I am learning and loving Grasshopper. Neural networks and machine learning is a really interesting capability, but being new to the topic, i am not sure where i should dive into.
What would be the most straightforward, well explained and documented, popular, plugin to start to learn and implement Neural networks? I have encountered several plugins, LunchBox, Crow, Owl … but i don’t know to which i should dedicate my time.
Would love to hear experiences and get links to helpful resources on this topic.
Well … if you are after AI/NN and the likes the best advise is to start learning C# and bake your beans your way Otherwise you’ll be just a passive observer on things that would remain hidden for ever.
BTW: What has to do LunchBox with NN?
BTW: Tons of NN stuff available around. Like this old and rather classic:
I have been trying to decide what plugin that deals with NN in GH i should learn. LunchBox has some tools of that kind. At the moment I am not looking to have a deep understanding of NN just want to begin to experiment with them superficially to get a sense of how to work with them in GH, i don’t mind having the deep mechanics elude me. There are several plugins for GH and wanted some feedback as to which would be the most high level, well documented one, that i could jump in to easily.
You probably couldn’t directly though (with Rhino implementing IronPython)? I assume Tensor Flow uses e.g. C/C++ heavily on the backend, making it’s implementation in GHPython less than straightforward (though possible). Edit: If I recall, @MateuszZwierzycki managed to pull this off back in the day.
Currently digging with the same problem. Using those plug-ins won’t help you much.
I’m trying to implement accord.NET (seem like a good way to go) mostly because it’s on top of C#. http://accord-framework.net/
Grasshopper1 does not support Machine learning well, it lacks data types, functions, flow types, and parallelization. In my opinion, the best plugin is Owl (wrapping accord.net) since it has added the tensor type allowing clear modelling and has some cool visualization components. However, it is highly limited, because accord.net is very limited, don’t expect to be able to use the latest techniques.
However, in my opinion, you can’t enter ML from scratch with a GH plugin, you simply won’t understand what you’re doing. ML is a paradigm shift in computing, it’s to move from modeling explicitly the solution to modeling systems that try to approach the solution, and like all paradigm shifts, it requires a cognitive shifts, to think in another framework. Then, first, you must learn how it works, you don’t need to try the algorithms by yourself, just learn the framework, then you can play knowing what you do with the libraries.
TensorFlow requires Python 3.5 or greater, unfortunately, IronPython 2.7 is not supported.
Microsoft may have a way to work with Rhino via
I found a decent post with installation code (#3) and a discussion about how Python 2.7 can still do the neural network lifting. Within Anaconda multiple environments can be created to run simultaneously so installs may not need to much modification yet retain capability.

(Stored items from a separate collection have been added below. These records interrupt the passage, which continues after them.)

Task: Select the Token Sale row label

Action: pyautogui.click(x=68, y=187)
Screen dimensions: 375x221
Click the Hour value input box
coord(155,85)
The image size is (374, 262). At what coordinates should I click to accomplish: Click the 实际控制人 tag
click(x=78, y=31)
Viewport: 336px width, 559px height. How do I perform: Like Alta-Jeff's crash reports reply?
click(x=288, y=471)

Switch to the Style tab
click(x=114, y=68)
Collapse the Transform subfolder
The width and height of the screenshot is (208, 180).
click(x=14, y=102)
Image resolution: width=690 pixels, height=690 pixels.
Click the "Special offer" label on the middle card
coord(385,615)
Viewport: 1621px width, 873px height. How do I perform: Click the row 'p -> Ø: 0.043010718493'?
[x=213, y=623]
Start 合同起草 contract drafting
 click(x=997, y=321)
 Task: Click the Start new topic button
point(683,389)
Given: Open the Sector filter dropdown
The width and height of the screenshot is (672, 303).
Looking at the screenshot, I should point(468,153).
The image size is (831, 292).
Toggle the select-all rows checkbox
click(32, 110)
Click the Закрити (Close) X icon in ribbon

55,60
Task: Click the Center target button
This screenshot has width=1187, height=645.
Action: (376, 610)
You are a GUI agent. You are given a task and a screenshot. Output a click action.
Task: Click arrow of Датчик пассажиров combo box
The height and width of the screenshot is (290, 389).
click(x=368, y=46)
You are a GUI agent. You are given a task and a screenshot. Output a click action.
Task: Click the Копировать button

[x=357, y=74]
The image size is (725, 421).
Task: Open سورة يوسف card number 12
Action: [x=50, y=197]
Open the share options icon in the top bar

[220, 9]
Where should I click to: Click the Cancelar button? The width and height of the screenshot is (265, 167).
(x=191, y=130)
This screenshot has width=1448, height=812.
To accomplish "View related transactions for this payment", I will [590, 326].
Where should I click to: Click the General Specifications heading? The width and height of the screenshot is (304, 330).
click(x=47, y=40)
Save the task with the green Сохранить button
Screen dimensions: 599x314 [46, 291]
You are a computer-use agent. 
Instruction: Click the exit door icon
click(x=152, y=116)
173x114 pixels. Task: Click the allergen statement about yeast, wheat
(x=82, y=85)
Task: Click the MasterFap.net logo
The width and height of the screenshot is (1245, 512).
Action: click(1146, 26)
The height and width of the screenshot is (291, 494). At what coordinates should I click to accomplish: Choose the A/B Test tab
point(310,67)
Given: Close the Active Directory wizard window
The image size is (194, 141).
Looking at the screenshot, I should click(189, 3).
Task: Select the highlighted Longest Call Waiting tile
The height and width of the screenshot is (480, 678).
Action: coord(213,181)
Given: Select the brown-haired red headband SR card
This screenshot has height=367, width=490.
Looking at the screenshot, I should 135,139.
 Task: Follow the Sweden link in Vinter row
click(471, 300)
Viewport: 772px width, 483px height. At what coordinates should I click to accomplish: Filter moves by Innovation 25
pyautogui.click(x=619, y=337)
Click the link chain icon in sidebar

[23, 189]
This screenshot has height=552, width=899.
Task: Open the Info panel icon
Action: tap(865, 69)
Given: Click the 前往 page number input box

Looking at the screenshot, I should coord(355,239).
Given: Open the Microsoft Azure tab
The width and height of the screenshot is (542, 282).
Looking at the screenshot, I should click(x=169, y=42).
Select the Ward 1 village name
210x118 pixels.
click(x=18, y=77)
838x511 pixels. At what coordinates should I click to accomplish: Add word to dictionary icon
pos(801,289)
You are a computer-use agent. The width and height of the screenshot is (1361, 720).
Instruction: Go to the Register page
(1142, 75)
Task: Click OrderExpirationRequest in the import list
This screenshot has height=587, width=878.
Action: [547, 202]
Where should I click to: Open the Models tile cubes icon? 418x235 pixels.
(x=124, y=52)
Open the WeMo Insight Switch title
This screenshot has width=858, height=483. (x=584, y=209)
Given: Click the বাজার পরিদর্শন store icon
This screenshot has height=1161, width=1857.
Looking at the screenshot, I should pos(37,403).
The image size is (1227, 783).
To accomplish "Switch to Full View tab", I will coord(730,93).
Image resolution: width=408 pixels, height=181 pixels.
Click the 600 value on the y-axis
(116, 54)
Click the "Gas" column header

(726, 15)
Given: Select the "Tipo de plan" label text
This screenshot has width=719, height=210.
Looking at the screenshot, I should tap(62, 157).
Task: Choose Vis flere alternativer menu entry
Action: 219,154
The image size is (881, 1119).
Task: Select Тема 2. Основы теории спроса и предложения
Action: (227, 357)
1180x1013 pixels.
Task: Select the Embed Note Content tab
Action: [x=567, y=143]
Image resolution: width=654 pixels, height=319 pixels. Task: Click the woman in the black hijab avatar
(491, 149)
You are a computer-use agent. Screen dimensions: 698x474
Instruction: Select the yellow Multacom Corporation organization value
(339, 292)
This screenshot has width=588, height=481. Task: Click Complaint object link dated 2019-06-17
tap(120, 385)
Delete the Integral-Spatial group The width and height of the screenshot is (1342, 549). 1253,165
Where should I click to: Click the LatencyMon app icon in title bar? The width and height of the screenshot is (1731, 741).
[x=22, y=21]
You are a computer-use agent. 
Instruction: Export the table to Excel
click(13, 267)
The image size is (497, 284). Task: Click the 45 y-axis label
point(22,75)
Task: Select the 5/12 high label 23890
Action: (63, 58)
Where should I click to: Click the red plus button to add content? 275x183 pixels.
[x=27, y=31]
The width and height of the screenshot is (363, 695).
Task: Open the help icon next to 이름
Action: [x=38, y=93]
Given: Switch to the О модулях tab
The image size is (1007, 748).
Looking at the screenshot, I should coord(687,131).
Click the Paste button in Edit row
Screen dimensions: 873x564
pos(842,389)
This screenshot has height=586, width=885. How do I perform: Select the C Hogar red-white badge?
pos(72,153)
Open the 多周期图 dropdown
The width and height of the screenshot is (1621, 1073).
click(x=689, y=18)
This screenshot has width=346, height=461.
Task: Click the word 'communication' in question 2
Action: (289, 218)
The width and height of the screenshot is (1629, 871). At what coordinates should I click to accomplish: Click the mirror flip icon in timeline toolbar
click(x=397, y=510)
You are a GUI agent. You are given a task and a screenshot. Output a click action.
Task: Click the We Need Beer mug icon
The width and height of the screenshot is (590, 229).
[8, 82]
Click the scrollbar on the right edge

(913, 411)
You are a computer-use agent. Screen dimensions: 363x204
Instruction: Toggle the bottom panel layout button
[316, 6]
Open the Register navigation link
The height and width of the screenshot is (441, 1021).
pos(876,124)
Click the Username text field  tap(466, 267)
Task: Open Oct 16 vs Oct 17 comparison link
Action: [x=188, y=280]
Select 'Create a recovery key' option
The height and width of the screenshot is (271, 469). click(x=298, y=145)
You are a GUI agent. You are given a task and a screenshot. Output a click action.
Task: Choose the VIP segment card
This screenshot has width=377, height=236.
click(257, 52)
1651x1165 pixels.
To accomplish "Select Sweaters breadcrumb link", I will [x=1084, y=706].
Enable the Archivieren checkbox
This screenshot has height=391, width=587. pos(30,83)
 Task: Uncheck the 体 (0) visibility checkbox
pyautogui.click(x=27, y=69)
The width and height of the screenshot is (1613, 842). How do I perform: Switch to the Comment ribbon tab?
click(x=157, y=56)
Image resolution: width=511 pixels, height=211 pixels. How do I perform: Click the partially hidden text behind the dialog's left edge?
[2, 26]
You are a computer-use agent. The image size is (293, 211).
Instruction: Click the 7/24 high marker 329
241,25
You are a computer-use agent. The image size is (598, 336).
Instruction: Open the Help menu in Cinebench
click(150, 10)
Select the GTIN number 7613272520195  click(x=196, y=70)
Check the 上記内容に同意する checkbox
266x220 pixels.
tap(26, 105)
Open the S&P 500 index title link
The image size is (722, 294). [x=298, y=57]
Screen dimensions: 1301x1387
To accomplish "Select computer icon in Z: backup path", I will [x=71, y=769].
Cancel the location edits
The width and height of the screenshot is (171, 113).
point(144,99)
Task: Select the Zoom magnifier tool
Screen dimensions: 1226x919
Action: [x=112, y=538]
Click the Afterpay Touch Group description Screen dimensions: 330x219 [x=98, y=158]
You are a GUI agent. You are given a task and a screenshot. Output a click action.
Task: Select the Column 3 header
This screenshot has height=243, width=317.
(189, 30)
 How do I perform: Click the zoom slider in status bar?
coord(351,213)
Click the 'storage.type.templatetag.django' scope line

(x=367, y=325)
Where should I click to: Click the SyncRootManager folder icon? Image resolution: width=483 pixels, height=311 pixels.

The general consensus seems to be to let 2.7 go. I’m asking more questions to see if there have been any efforts to upgrade that portion of the code into Python 3.5+ versions.
To watch the link with python slowly wither would be a loss to the community.
I think it has been indirectly answered in the previous post by providing the search link. You can use Tensorflow. net and even use a library called sciSharp to get the Pythonic feeling. Whatever can be done in C# can be done with IronPython at some point. Still using a library like Tensorflow doesn’t add much to understand ML. (Although only a few percentage of Tensorflow user actually truly understand ML). By the way, another great starting point is ML. Net which can already be tested. It requires the latest Visual Studio and offers another extremely simple way using basic ML. Anyway, that of course doesn’t solve the problem of finding a meaningful application in the Rhino/GH environment, which is probably the hardest part.
Thank you for the pointers.
We have a more complete library set running through Gh_CPython.
Linking parametric geometry with machine learning using a stable Python interface is good and should be fun.
What does your statement mean? I think we don’t talk about the same.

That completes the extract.